As serverless architectures gain traction, the need for robust metrics instrumentation becomes critical. Shopify, a global e-commerce platform, faced unique challenges in scaling observability to meet the demands of its distributed infrastructure. This article explores how Shopify leveraged serverless technologies, CNCF standards, and advanced metric platforms to achieve scalable observability, addressing the complexities of metrics ingestion, routing, and cardinality control.
Shopify processes cross-regional traffic and ensures service availability for millions of users. From 2020 to 2024, its Black Friday/Cyber Monday GMV growth doubled, necessitating a more resilient observability architecture. The system must handle peak loads of 100GB logs per second, 12 million spans, and 350 million metric samples, demanding a scalable and efficient metric platform.
Shopify’s infrastructure runs entirely on Kubernetes within Google Cloud. Engineers create "runtime manifests" that are converted into Kubernetes manifests by the production platform. Observability is automatically integrated for logs, traces, and metrics. Serverless support via Cloud Run enables self-contained applications with independent databases and Kafka consumers, auto-scaling to zero replicas and zero cost. However, challenges like network isolation, data transmission efficiency, and node unpredictability emerged.
Existing Ruby applications used StatsD (text-based protocol), while new services adopted OpenTelemetry (OTLP). To bridge the gap, Shopify developed a custom otel-collector branch for StatsD-to-OTLP conversion, later integrated into upstream versions.
Cloud Run applications use sidecars to collect metrics. StatsD data is transmitted via UDP, while OTLP uses loopback interfaces. Data is batch-processed and aggregated by sidecars before being sent over public networks using Protobuf and compression. Metrics enter the cluster through a public ingress.
A metric router within Kubernetes converts StatsD to Prometheus-compatible formats. D-Sketch is employed for cross-source histogram aggregation, reducing cardinality issues. OpenTelemetry mapping libraries convert OTLP to D-Sketch. Delta storage ensures temporal accuracy, avoiding data loss during container termination.
Network isolation in Cloud Run (non-peered networks) posed challenges. High StatsD data volumes (6.5MB/s) required optimization. Data loss risks during container shutdowns were mitigated by adjusting grace periods and using delta storage.

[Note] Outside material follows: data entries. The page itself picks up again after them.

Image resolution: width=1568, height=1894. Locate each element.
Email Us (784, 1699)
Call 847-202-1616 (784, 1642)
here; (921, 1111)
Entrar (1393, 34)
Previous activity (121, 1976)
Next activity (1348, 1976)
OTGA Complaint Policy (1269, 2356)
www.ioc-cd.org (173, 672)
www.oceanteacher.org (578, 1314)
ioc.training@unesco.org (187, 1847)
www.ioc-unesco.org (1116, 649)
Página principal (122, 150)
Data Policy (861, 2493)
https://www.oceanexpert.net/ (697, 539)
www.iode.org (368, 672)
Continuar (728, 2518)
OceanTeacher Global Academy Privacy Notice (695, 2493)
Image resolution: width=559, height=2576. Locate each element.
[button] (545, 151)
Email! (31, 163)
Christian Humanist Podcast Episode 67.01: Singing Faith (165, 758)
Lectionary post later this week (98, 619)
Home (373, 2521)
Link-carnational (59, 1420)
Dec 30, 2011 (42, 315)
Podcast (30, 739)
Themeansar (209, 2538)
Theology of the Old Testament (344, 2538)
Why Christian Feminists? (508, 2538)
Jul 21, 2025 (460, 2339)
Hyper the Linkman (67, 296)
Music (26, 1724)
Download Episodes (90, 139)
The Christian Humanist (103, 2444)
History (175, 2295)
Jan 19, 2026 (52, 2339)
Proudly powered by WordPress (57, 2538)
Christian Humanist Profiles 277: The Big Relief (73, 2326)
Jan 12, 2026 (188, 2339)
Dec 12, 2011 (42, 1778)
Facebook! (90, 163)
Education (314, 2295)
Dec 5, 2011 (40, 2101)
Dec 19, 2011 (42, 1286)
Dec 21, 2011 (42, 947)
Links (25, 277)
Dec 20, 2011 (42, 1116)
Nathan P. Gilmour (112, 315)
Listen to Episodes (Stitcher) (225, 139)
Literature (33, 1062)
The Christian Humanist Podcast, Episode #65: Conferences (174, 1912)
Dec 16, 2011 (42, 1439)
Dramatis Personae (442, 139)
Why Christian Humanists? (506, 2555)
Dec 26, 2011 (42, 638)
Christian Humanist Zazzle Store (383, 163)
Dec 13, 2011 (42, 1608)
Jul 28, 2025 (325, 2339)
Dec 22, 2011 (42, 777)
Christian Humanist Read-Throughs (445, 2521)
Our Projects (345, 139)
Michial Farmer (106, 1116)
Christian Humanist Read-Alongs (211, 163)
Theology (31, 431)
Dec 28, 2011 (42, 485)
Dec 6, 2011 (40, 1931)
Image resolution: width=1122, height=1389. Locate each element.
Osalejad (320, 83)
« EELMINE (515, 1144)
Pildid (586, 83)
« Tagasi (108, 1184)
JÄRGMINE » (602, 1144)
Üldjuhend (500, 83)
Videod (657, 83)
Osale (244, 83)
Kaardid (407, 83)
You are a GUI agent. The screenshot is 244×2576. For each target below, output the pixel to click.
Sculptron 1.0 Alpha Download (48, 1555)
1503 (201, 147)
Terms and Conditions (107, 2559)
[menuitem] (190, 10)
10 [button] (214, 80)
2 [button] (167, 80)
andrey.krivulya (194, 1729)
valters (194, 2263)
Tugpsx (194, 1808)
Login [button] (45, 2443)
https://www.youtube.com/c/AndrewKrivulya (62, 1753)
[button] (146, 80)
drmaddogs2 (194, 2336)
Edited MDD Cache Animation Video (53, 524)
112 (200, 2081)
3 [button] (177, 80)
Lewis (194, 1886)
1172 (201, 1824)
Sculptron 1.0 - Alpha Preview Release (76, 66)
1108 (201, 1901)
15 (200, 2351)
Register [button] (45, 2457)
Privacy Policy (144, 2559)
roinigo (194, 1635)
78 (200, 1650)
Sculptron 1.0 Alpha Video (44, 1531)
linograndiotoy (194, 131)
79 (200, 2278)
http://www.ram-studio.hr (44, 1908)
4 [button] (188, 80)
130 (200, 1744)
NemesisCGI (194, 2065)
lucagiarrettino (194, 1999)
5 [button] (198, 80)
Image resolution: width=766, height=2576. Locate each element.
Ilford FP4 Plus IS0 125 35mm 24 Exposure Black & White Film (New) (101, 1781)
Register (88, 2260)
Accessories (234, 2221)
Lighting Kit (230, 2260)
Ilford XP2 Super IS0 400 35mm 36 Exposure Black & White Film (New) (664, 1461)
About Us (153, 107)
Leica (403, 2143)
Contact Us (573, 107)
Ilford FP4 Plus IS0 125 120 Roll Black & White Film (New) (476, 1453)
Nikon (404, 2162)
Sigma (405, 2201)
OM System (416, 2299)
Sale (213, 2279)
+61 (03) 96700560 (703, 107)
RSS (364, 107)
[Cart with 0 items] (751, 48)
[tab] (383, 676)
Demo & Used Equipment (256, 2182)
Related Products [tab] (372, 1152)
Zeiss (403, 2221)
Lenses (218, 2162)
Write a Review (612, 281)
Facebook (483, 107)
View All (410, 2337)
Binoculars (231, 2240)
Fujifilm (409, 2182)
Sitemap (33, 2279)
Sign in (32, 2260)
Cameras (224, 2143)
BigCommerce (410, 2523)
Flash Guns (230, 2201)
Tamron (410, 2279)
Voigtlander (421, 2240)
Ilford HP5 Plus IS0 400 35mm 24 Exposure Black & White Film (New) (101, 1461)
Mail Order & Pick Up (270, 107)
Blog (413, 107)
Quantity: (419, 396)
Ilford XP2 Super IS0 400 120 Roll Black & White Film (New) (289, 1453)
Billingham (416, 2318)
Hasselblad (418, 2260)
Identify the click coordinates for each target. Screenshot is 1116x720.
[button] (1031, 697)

Reducing otel-collector refresh intervals, controlling container startup order, and optimizing label counts in data aggregation improved stability. Sensitivity to label cardinality was addressed through dynamic label pruning.
Integrating a centralized logging platform (observe) into Cloud Run, adopting MTLS for authentication, and optimizing metric pipelines are priorities. Cardinality control will be handled directly in otel-collector, simplifying OTLP-to-Prometheus conversions.
Enhancing backpressure mechanisms, improving event-driven auto-scaling (KDA), and establishing a unified metrics pipeline for logs/traces/metrics will ensure long-term scalability.
The current architecture uses metric routers within clusters to manage cardinality by limiting label counts. Future improvements include handling cardinality control at the otel-collector level, with dynamic label adjustments to retain only essential metrics (e.g., ABC) while removing redundancies.
Event-driven auto-scaling (KDA) has successfully managed high-traffic scenarios like Black Friday. Implementing backpressure mechanisms across the pipeline will enhance stability during anomalies. Delta or cumulative metrics do not affect final results due to aggregation during transmission.
Shopify’s approach to serverless metrics highlights the importance of adaptive observability in distributed systems. By leveraging CNCF tools, optimizing metric protocols, and addressing cardinality challenges, the platform achieves scalability and reliability. Prioritizing backpressure management, dynamic label pruning, and unified metric pipelines will further solidify its observability infrastructure. This case study underscores the necessity of a robust metric platform in modern serverless architectures.